Permalink: https://doc.oneportal.fi/x/bYAW

onePortal™ integrates to the most relevant identity protocols. Some of those are very old, like SAML and LDAP.

The supported protocols are SAML (ADFS and other SAML-based authentications), LDAP Server, LDAP Client, AD DS, and Simple REST API (SRA).

These auxiliary protocols make onePortal™ to integrate to numerous other identity platforms either as a client, trusting the external systems, or as a server being the master of identity for other systems.

The following image clarifies relationships of these protocols.

SAML-based techologies

onePortal™ includes gateway authentication functionality for external SAML user directories, including Microsoft Active Directory Federated Services (ADFS), and the national strong identification service “suomi.fi tunnistaminen” in Finland. Other SAML implementations are also supported, but less frequesntly used at the moment.

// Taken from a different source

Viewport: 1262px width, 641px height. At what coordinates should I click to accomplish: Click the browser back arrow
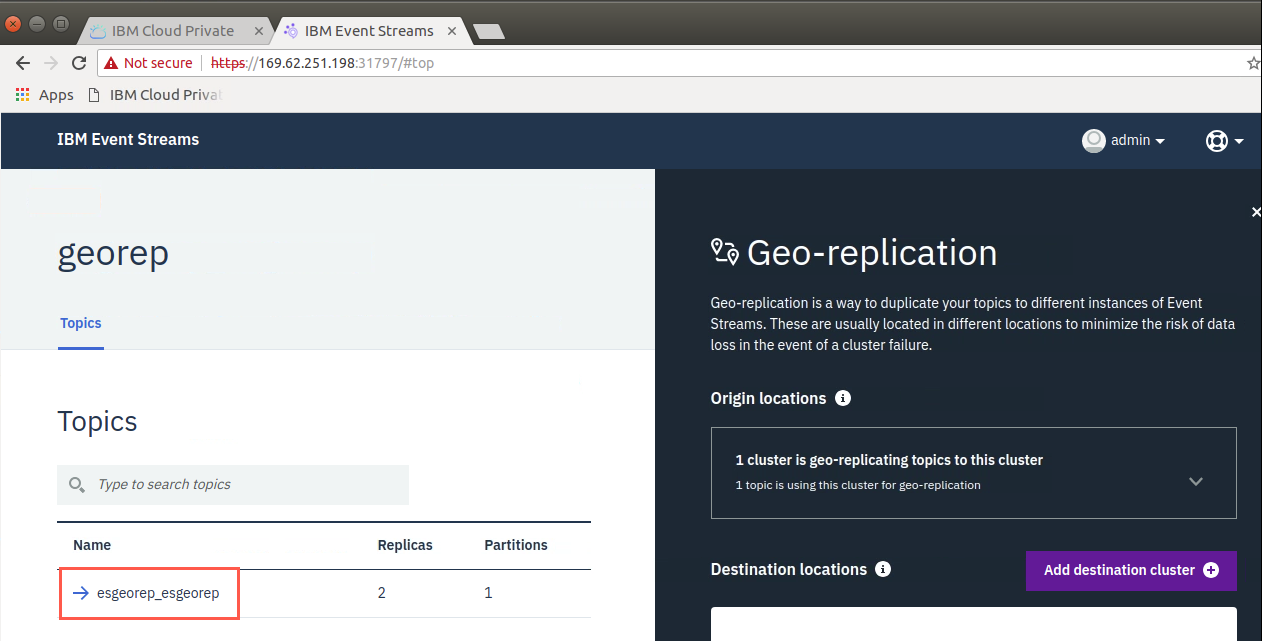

Shall you find a compatibility issue, please contact support.

Please note, each namespace requires some setup in admin portal for the namespace to enable these authentication methods.

Microsoft ADFS

ADFS is perhaps the most common supported SAML IdP.

suomi.fi-tunnistaminen

This is the national, governmental strong authentication service in Finland. There are three common use cases for this service:

1. Identify strongly an existing user account. Confidential PII is retrieved for and stored to the user account. This PII includes Personal ID, legal address(es), official domicile (municipality infrmation), and other often very sensitive data. Some use cases do not allow for storing this confidential PII, yet others do,

2. Sign in to onePortal. This is not the most flexible method to sign in, so it is seldom used.

3. Create new strongly identified user account to onePortal™. The username of this account is by default SHA-1 of the Personal ID. Newly created user’s name information is retrieved from official data retrieved during identification.

This IdP can currently only be used by public sector organisations, such as municipalities, governmental offices, and similar organisations.

LDAP (Server and Client)

LDAP functionality in onePortal is comprehensive. onePortal contains an integrated LDAP Server based on OpenLDAP. This allows for external services to authenticate with LDAP against onePortal user accounts. This is very commonly used in enterprices, both internally, and over the internet.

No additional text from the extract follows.